I just read a post at Plan Your Escape about one couple's approach to handling their finances in marriage. Ahhh, this one took me back. This is exactly the illusion under which my husband and I operated when we started our life together 20 years ago. When we first started living together, we each had our separate bank accounts. We split all the joint costs, just like roommates would. Later, we opened a joint bank account together and each contributed half the projected joint expenses into that account, keeping the rest of our money separate.
When we got married four years later, we continued this "yours, mine, and ours" approach as we could see that we were much better off than those couples that argued about money all the time. We were so smart to do it this way and avoid all that conflict over the number one reason couples fight, right? Wrong!

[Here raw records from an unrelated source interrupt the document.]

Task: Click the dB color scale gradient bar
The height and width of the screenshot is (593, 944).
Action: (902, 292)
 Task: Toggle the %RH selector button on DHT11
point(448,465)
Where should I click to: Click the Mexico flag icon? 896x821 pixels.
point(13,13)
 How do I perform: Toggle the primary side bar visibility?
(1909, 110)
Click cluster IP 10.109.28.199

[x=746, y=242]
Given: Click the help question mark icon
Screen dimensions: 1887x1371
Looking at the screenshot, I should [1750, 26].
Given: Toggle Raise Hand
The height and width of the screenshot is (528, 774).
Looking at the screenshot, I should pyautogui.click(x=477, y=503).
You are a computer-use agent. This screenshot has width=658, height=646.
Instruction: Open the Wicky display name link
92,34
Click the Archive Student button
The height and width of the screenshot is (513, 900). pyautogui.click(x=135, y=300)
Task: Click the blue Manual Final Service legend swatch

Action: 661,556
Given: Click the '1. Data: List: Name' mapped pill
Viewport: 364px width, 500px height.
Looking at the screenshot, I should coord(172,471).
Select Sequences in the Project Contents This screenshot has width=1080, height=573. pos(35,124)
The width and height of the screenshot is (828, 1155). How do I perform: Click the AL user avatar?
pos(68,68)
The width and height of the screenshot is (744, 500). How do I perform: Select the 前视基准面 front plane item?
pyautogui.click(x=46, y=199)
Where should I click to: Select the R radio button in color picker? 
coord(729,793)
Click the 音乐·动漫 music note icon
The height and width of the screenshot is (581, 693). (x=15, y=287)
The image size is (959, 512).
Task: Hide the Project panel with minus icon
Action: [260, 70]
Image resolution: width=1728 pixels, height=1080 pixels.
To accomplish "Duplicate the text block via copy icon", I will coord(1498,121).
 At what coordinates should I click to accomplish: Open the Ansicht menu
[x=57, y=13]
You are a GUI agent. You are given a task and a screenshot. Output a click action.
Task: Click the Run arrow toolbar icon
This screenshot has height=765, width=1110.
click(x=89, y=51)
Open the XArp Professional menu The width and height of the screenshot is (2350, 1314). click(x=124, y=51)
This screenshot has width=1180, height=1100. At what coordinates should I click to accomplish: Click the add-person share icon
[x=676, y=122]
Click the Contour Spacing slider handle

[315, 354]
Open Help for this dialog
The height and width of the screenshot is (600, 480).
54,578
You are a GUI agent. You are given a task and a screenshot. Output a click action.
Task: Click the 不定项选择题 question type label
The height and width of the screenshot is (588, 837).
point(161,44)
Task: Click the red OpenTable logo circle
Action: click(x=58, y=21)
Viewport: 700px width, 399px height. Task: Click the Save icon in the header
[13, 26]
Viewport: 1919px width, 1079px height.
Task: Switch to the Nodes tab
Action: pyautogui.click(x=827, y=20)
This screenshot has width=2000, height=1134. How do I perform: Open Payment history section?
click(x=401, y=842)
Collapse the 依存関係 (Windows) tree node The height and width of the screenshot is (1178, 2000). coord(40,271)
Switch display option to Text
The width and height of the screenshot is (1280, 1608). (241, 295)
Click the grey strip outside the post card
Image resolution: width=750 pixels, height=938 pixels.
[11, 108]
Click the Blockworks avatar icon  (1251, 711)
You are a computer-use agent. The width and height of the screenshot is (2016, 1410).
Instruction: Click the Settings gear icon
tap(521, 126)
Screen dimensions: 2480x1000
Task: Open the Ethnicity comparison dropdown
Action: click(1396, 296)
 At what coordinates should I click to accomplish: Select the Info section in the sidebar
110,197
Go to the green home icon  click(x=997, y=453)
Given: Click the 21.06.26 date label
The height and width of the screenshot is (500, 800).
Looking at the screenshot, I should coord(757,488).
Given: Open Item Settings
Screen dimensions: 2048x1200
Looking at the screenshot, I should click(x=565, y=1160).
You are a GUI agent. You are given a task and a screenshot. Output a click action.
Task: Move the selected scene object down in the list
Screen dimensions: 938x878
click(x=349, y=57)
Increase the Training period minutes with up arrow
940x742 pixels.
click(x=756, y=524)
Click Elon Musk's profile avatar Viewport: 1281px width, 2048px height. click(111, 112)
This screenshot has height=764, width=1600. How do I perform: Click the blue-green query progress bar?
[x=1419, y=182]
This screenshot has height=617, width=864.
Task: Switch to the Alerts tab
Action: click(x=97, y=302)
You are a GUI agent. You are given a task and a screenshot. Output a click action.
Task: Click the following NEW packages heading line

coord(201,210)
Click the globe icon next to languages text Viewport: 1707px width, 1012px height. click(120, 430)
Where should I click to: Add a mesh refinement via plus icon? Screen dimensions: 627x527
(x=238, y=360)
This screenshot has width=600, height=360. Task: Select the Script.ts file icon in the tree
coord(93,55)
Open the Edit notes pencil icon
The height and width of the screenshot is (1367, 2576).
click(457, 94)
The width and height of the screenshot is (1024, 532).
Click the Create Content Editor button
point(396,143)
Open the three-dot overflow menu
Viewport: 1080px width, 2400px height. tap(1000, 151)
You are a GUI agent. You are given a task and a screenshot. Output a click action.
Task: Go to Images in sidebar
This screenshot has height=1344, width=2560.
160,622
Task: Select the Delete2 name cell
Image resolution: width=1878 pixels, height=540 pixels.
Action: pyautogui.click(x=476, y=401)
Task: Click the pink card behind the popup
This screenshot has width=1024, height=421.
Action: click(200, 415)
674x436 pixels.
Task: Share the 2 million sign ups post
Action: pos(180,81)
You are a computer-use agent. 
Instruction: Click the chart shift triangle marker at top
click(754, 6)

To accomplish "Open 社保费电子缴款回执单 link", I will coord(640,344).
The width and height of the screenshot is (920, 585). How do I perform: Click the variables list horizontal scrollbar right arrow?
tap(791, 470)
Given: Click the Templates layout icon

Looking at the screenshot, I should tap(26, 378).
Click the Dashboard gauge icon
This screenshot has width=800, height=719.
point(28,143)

Over the years we came to a few realizations:
This was a lot of work! Maintaining 3 separate checking accounts, making sure the joint account had enough money, and making more transfers in when unexpected joint expenses came up. We're both accountants, the last thing we wanted to spend our non-working hours on was more accounting work!
It made saving for common goals harder. When we started saving for our first home, we each contributed to a joint savings account (yes ANOTHER bank account) in an agreed-upon amount to save for that house. But the truth is, if one person wants to save even more (to get there faster), and the other is spending their "separate" money, one feels the sacrifice more than the other. In trying to save for any goal, it's a lot easier just to dump all the money in one place and then make joint decisions (perhaps talking the other out of that new pair of boots) to keep that goal in mind (and know that you're getting there TOGETHER.)
You are either a couple that argues about money or you are not. No amount of bank account gymnastics will change who you are. I have a friend that still (25 year of marriage and 2 kids later), to this day handles their money in this separate fashion, and they argue about money all the time! It's not the clever way you divvy up your money, how many bank accounts you have, or how the cash flows in and out of them that determine how a couple deals with money. It's much more basic than that. You either argue about money or you don't.
At some point, we just took the leap (and YES, it felt like a giant leap at the time) and threw all our money in the pot together. It not only made life a whole lot easier without all that back and forth, it ultimately made it easier to save for an early retirement. Putting it all together makes you more open about money, not less open. And in marriage are you really aiming for what is "even" or are you a team, working to achieve joint goals for the joint life that you are building together?
The other thing to remember, is over the many years of a marriage, things change. For us, my husband lost his job. If we were still under the old methodolgy, he would have been made to feel that he was no longer "contributing" since he wasn't making deposits to that account anymore. That may have caused him even more stress at an already stressful time in his life. Ultimately we decided together that our life was much better with him staying home, so the convoluted money strategy wouldn't have worked anymore anyway.
Don't fool yourself into thinking that this is the reason you don't argue. Toss it all in the same pot and I guarantee it won't change the way you relate to one another about money. You are a happy, well-adjusted couple because you're a happy well adjusted couple, not because you've figured out the money secret of a lifetime.